# [What to work on]
Look through the data below. Collect every line where the word "Given" occurs.

# [Collected data]

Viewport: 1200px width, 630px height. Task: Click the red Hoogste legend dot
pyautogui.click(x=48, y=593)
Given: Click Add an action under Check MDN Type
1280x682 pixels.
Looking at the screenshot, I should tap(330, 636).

...

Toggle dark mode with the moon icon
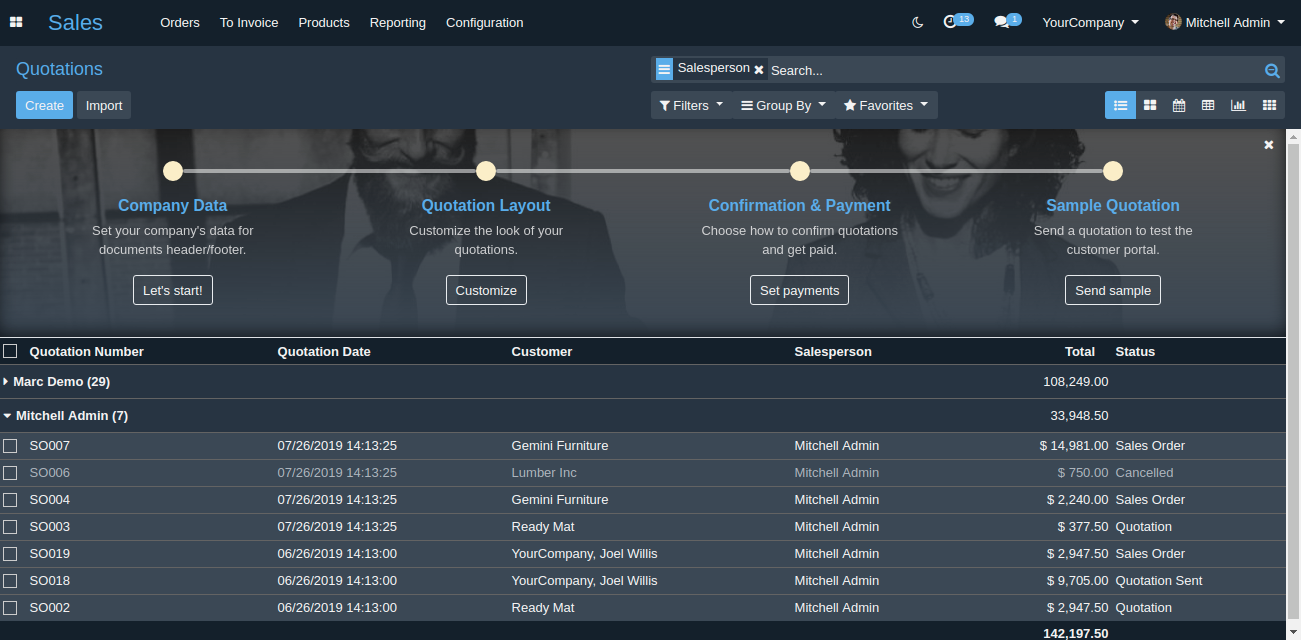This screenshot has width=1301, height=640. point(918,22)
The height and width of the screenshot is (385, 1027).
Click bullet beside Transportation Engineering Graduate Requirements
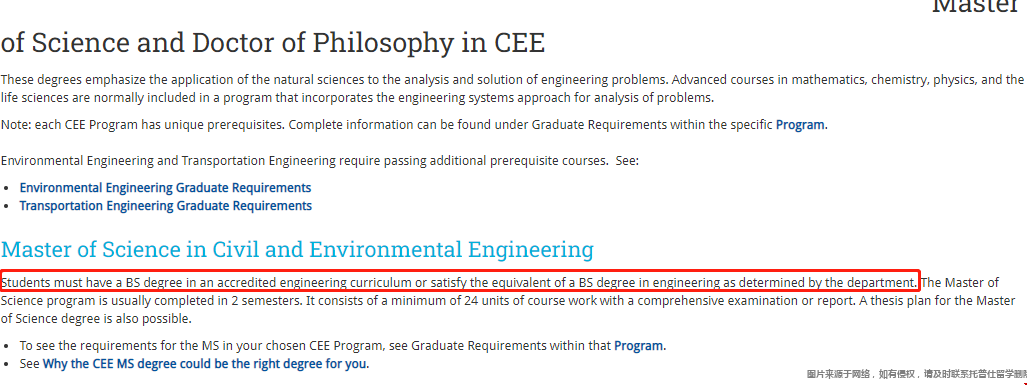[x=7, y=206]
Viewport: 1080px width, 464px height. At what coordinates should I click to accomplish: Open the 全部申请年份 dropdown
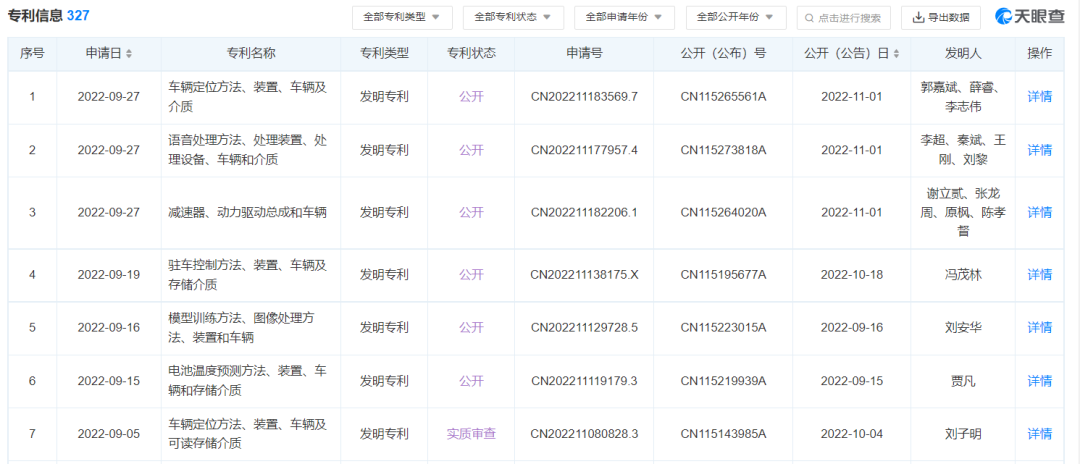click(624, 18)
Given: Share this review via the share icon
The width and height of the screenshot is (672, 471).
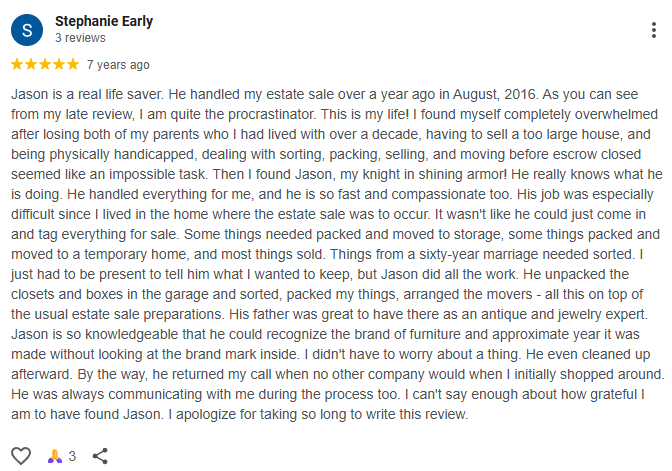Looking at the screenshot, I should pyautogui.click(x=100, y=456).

# [Response to the exercise]
Given: Click Add an action under Check MDN Type
Given: Share this review via the share icon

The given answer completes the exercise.